### What is asked
Retype the following records line by line, with no changes of any kind.

(Records from a collection)
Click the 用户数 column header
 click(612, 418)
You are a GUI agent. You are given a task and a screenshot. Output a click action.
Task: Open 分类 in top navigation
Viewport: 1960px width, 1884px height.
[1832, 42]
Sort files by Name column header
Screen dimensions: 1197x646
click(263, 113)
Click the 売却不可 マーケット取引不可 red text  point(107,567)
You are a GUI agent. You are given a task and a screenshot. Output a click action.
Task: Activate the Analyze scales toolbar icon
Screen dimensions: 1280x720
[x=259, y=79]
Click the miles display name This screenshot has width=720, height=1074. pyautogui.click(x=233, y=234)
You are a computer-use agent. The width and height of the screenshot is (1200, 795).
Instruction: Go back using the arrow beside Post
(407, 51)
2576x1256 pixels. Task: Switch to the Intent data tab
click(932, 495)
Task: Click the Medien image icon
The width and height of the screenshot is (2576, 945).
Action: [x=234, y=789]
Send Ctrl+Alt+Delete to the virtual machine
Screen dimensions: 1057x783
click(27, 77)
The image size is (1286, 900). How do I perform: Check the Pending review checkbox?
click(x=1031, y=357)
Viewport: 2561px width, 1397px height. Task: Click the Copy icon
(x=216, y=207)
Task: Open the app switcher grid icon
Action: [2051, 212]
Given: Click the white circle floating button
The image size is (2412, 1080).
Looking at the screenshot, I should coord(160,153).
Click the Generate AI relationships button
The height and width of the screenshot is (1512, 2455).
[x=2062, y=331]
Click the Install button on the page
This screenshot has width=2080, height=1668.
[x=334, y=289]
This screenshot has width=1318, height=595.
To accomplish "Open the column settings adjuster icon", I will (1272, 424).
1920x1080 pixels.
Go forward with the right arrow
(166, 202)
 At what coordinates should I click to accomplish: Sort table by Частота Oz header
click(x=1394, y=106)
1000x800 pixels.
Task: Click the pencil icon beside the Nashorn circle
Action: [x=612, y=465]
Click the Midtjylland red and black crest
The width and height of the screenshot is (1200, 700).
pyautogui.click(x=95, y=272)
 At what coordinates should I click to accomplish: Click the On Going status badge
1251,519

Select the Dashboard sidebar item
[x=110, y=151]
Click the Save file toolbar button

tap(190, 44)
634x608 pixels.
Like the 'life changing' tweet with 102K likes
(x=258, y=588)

### Task result
Click the 用户数 column header
 click(612, 418)
You are a GUI agent. You are given a task and a screenshot. Output a click action.
Task: Open 分类 in top navigation
Viewport: 1960px width, 1884px height.
[1832, 42]
Sort files by Name column header
Screen dimensions: 1197x646
click(263, 113)
Click the 売却不可 マーケット取引不可 red text  point(107,567)
You are a GUI agent. You are given a task and a screenshot. Output a click action.
Task: Activate the Analyze scales toolbar icon
Screen dimensions: 1280x720
[x=259, y=79]
Click the miles display name This screenshot has width=720, height=1074. pyautogui.click(x=233, y=234)
You are a computer-use agent. The width and height of the screenshot is (1200, 795).
Instruction: Go back using the arrow beside Post
(407, 51)
2576x1256 pixels. Task: Switch to the Intent data tab
click(932, 495)
Task: Click the Medien image icon
The width and height of the screenshot is (2576, 945).
Action: [x=234, y=789]
Send Ctrl+Alt+Delete to the virtual machine
Screen dimensions: 1057x783
click(27, 77)
The image size is (1286, 900). How do I perform: Check the Pending review checkbox?
click(x=1031, y=357)
Viewport: 2561px width, 1397px height. Task: Click the Copy icon
(x=216, y=207)
Task: Open the app switcher grid icon
Action: [2051, 212]
Given: Click the white circle floating button
The image size is (2412, 1080).
Looking at the screenshot, I should coord(160,153).
Click the Generate AI relationships button
The height and width of the screenshot is (1512, 2455).
[x=2062, y=331]
Click the Install button on the page
This screenshot has width=2080, height=1668.
[x=334, y=289]
This screenshot has width=1318, height=595.
To accomplish "Open the column settings adjuster icon", I will (1272, 424).
1920x1080 pixels.
Go forward with the right arrow
(166, 202)
 At what coordinates should I click to accomplish: Sort table by Частота Oz header
click(x=1394, y=106)
1000x800 pixels.
Task: Click the pencil icon beside the Nashorn circle
Action: [x=612, y=465]
Click the Midtjylland red and black crest
The width and height of the screenshot is (1200, 700).
pyautogui.click(x=95, y=272)
 At what coordinates should I click to accomplish: Click the On Going status badge
1251,519

Select the Dashboard sidebar item
[x=110, y=151]
Click the Save file toolbar button

tap(190, 44)
634x608 pixels.
Like the 'life changing' tweet with 102K likes
(x=258, y=588)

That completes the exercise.